AUTOMATIC DATA EXPLORER THAT

DETERMINES RELATIONSHIPS AMONG

ORIGINAL AND DERIVED FIELDS

BACKGROUND OF THE INVENTION

1. Field of the Invention

The present invention relates generally to the field of data mining, and more particularly to a system and method for automatic data exploration that determines relationships between original and derived fields.

2. Description of the Related Art

Data mining is inherently computation and memory intensive. Most data-mining (DM) software tools wait for the user to commence data mining. Only then, do they allow the user to explore data and obtain insights from the data using various techniques in an interactive mode. Furthermore, most DM tools lack procedures to deal with unstructured and hierarchical data. The unfortunate by-product of all these shortcomings is that the overall DM process can be long, tedious, and sometimes chaotic, resulting in the discovery of inadequate, inaccurate, and/or trivial information. Riedel et al. "Data Mining on an OLTP System (Nearly) for Free," Proc. 2000 ACM

SIGMOD, pp. 13-21, May 2000, herein incorporated by reference, proposes a method for scheduling disk-access requests on an Online Transaction Processing (OLTP) system by taking advantage of the operating system's high-level functions to operate directly at individual disk drives so that additional job requests can be run when idle resources are available. However, the disclosed strategy is to piggyback interactive data-mining processes on transactional processes for a special system that uses Active Disks in an attempt to save hardware and maintenance costs for duplicate OLTP and decision support system (DSS) hardware (see Riedel et al. "Active Storage for Large-Scale Data Mining and Multimedia," VLDB, August 1998, herein incorporated by reference). This solution does not address the importance of establishing and categorizing meaningful relationships between different database table fields in a seamless manner without requiring the use of special hardware. Selfridge and Srivastava discuss a visual language for interactive data exploration in "A Visual Language for Interactive Data Exploration and Analysis," Proc. IEEE Symposium on Visual Languages, Boulder, CO, Sept. 1996, herein incorporated by reference. This tool requires the user to work with data interactively in the areas of data segmentation, interpretation of statistics, SQL queries, and visualization.

Thus, there is a need for a data mining tool that provides improved performance and ease of use.

SUMMARY OF THE INVENTION In general, the present invention characterizes the relationships between different database table fields from both structured and unstructured data. It extracts a data model, identifies and categorizes all the data fields, performs pre-processing to deal with unstructured data effectively, and processes the data without human intervention to automatically explore how the fields are related to one another. It also determines which transformation space provides the most useful information using various signal processing algorithms.

Prior to the commencement of user-controlled data mining, the present invention goes through all the fields in a database table space in order to establish meaningful relationships between various fields using whatever computer resources are available (i.e. by using "cycle stealing"). This allows the present invention to run in the background and establish relationships between fields even before data mining (DM) begins, and determine redundant, useless, and/or trivial fields without any external guidance. This results in faster, more accurate data mining since these relationships are available before a user begins the process of data mining.

In one embodiment, the present invention is a method for improving the efficiency of data mining software tools that operate on a database, comprising determining relationships between tables in the database, identifying and categorizing all data fields in the tables, pre-processing any unstructured data fields to represent the unstmctured fields with vectors compatible with a format of structured fields, determining a level of correlation, discrimination or association between all the data fields, and storing the correlation/discrimination/association data in a separate database, wherein the method is performed automatically by a computer system when system resources are available, and without human intervention.

Parts of the exercise:
• A. Please answer these from the patent text on automatic data exploration, one line each:
(i) What term appears in quotation marks for using whatever computer resources are available?
(ii) In what month and year did the Riedel et al. paper "Data Mining on an OLTP System (Nearly) for Free" appear?
(iii) Where does the described method store the correlation/discrimination/association data?
• B. Resume the patent text on automatic data exploration, starting right after its final sentence.

Information supplied:
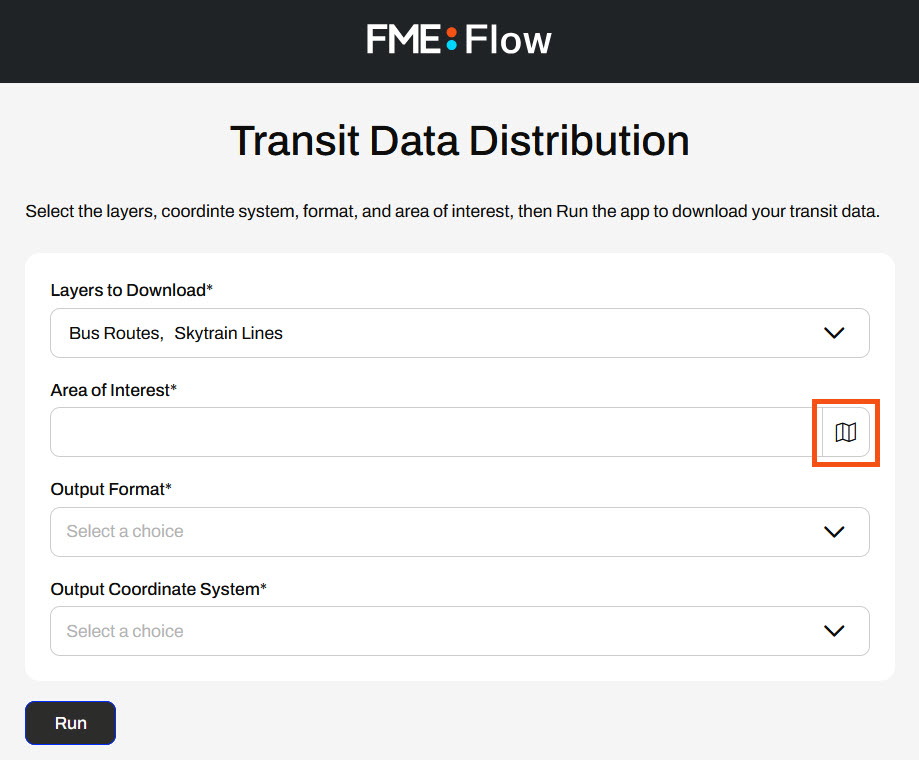Select the Skytrain Lines value in layers field

click(x=228, y=333)
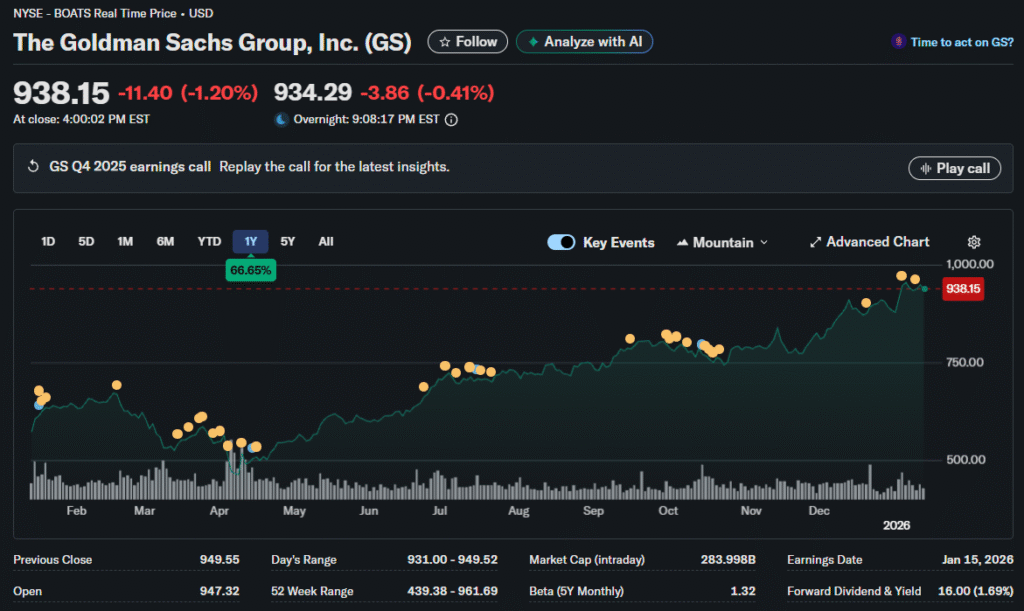Open the Advanced Chart view
The width and height of the screenshot is (1024, 611).
point(869,242)

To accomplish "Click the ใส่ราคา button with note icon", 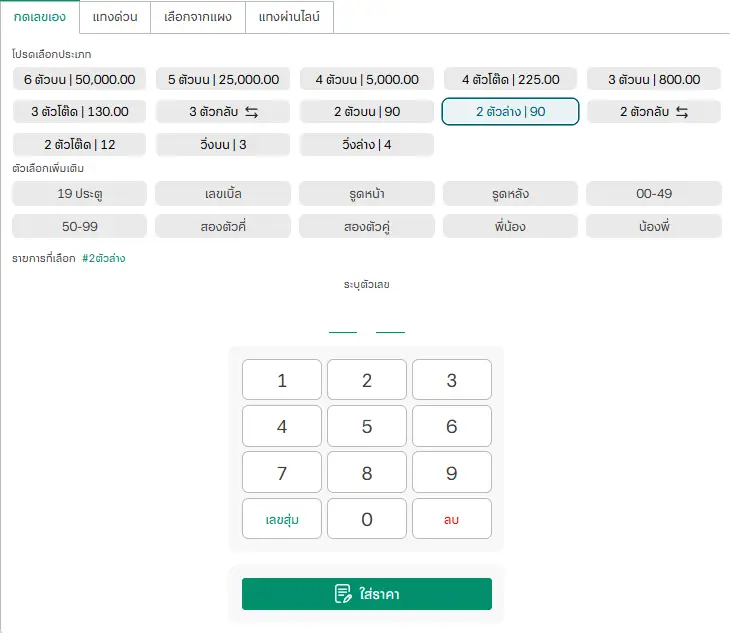I will 366,594.
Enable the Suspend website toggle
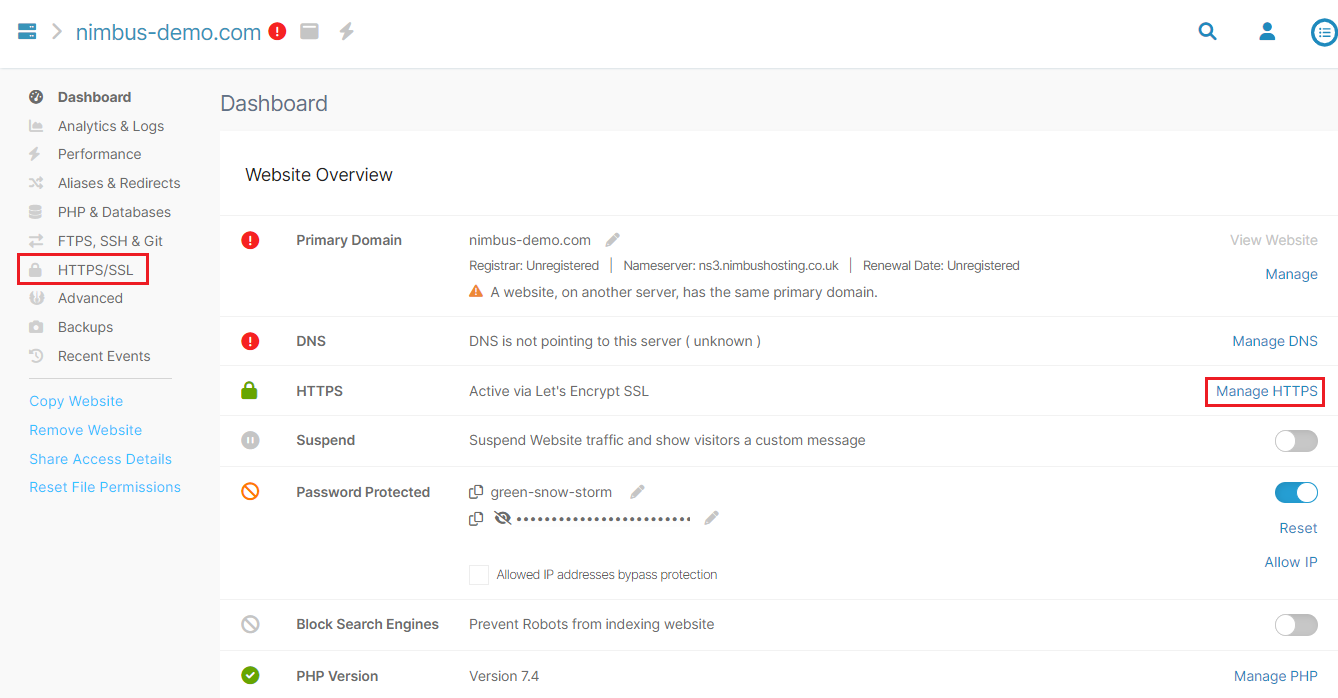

Results by task:
• A.
(i) "cycle stealing"
(ii) May 2000
(iii) In a separate database

• B.
The present invention may also be implemented as a method for determining relationships among data fields in a database, the method comprising extracting a data model for each set of related tables in the database, determining whether each field is structured or unstructured data, for each unstructured data field, determining whether the data is text, time- series or image data, (or other data types), extracting feature data from the unstmctured data based upon whether the data is text, time-series or image data, analyzing the stmctured fields and feature data to determine a level of correlation, discrimination or association between the fields or data, and storing information related to the level of correlation/discrimination/association between the fields or data.

Portions of the present invention may be conveniently implemented using a conventional general purpose or a specialized digital computer or microprocessor programmed according to the teachings of the present disclosure, as will be apparent to those skilled in the computer art. Appropriate software coding can readily be prepared by skilled programmers based on the teachings of the present disclosure, as will be apparent to those skilled in the software art.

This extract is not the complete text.